Eça de Queiroz (1845 - 1900), escritor português, in Alves & Cia.
terça-feira, 15 de março de 2011
Meditações - típico tempo português
Nessa manhã, Godofredo da Conceição Alves, encalmado, soprando de ter vindo do Terreiro do Paço quase a correr, abria o batente de baetão verde, do seu escritório num entressolo da rua dos Douradores, quando o relógio de parede por cima da carteira do guarda-livros batia duas horas, naquele tom, cavo, a que os tectos baixos do entressolo davam uma sonoridade dolente, e cava.
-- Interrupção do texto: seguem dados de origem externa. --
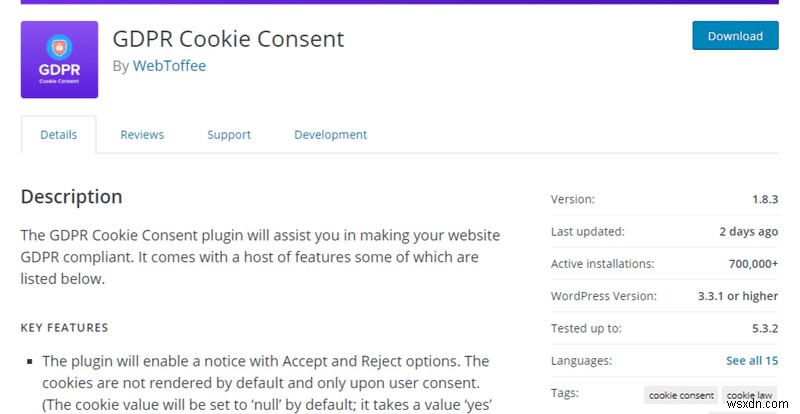Click the 'See all 15' languages link

(752, 360)
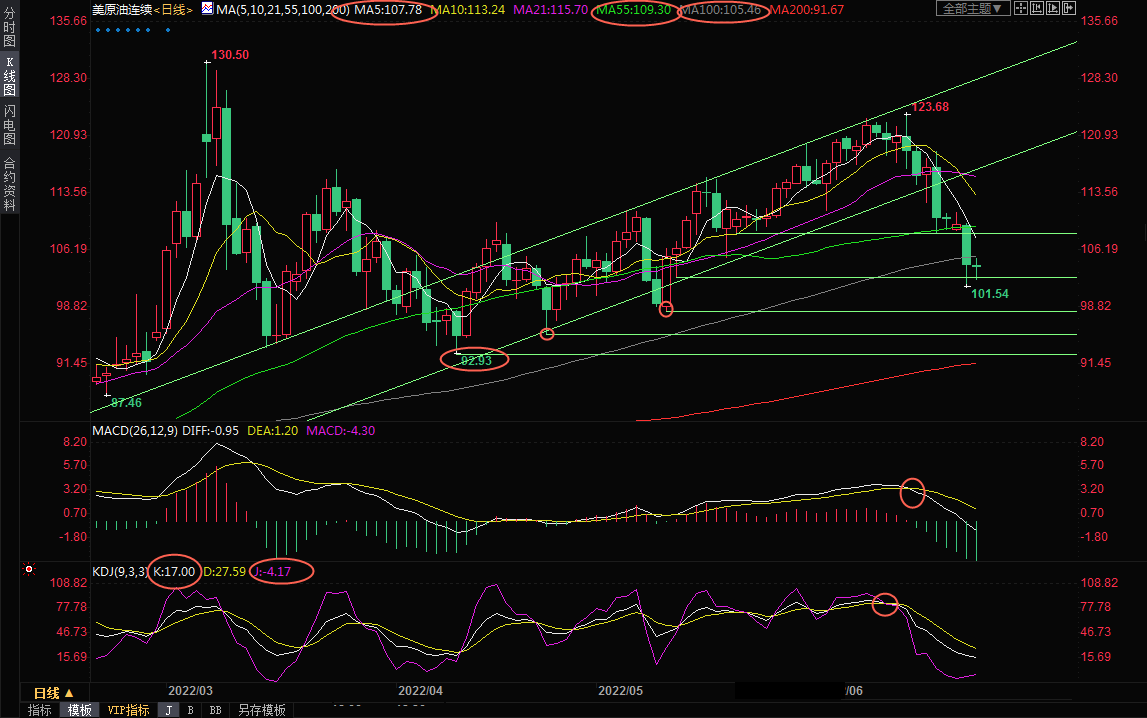Click the 130.50 high price candle label

point(230,55)
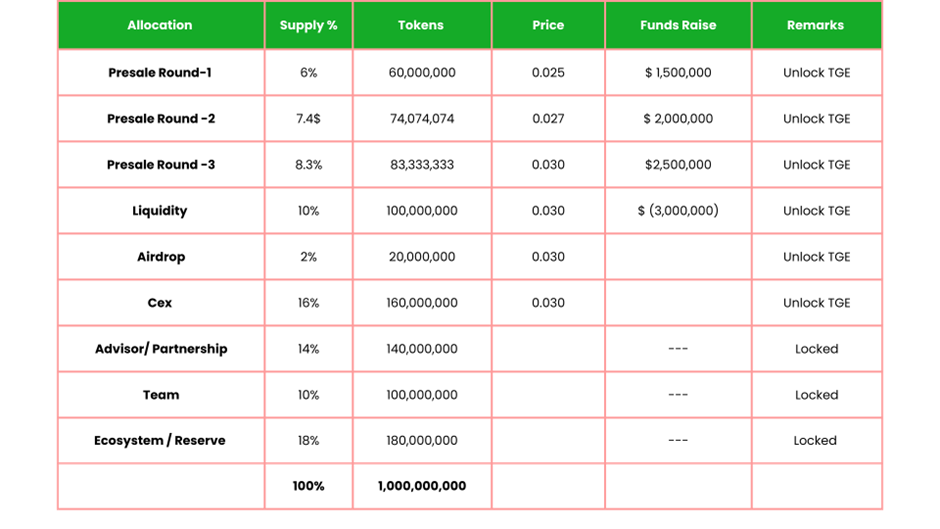The image size is (940, 529).
Task: Select the Presale Round -3 cell
Action: (x=161, y=165)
Godofredo parou, verificou o seu próprio relógio preso por uma corrente de cabelo sobre o colete branco, e não conteve um gesto de irritação vendo a sua manhã assim perdida, pelas repartições do Ministério da Marinha: e era sempre assim quando o seu negócio de comissões para o Ultramar o levava lá: apesar de ter um primo de sua mulher, diretor-geral, de escorregar de vez em quando uma placa na mão dos contínuos, de ter descontado a dois segundos oficiais letras de favor, eram sempre as mesmas dormentes esperas pelo ministro, um folhear eterno de papelada, hesitações, demoras, todo um trabalho irregular, rangente e desconjuntado de velha máquina meio desparafusada.